Telling women that they should just leave their husbands if they stop pulling their weight, is placing the burden of changing men's behaviour, on women.

It's an individual solution. It works for me. Grin But most women want to live with men and buy into the idea of heteronormative families and most of this exploitative "I've forgotten how to load a dishwasher or pick my own socks up" shit, starts after women have had children with men (coincidentally just like most domestic violence does).

Men start behaving like this when their negotiating power has increased - because in patriarchy having a child makes a woman less powerful (less able to earn her own living, less marketable, less attractive as an employee) while it bestows power on a man (fathers are paid more than non-fathers, even if you weight data for confounding factors like age and class - they are seen as more mature, more serious, more committed adults, better employees). At a gut level, men know that having children makes them powerful and funnily enough that's when they start to abuse the power their society gives them.

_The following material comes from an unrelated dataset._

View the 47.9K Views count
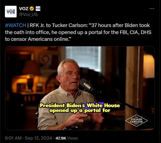tap(67, 138)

Women don't know that. It happens gradually, imperceptibly, over the course of years. And to be fair, men don't consciously know it either and that's why it's so hard to recognise it's happening until you realise you've got to this place that 20 years ago, neither of you would have predicted or wanted.

It's not good enough to just say that women should simply walk out on their homes, marriages and relationships and embrace poverty, stigma and conflict, because this happens. "Leave the bastard" is not a feminist response to a crie de couer from someone who is asking for support and comment (she's posted in FWR, she could have posted in relationships, AIBU etc.) That might ultimately be the only solution, but it is not a practical analysis of why this happens in relationships and how to guard against it.

"Be like me, not stupid enough to choose the wrong man" is just a pretty shit response IMO. I don't recognise it as a feminist one, just a cool girl/ mean girl one.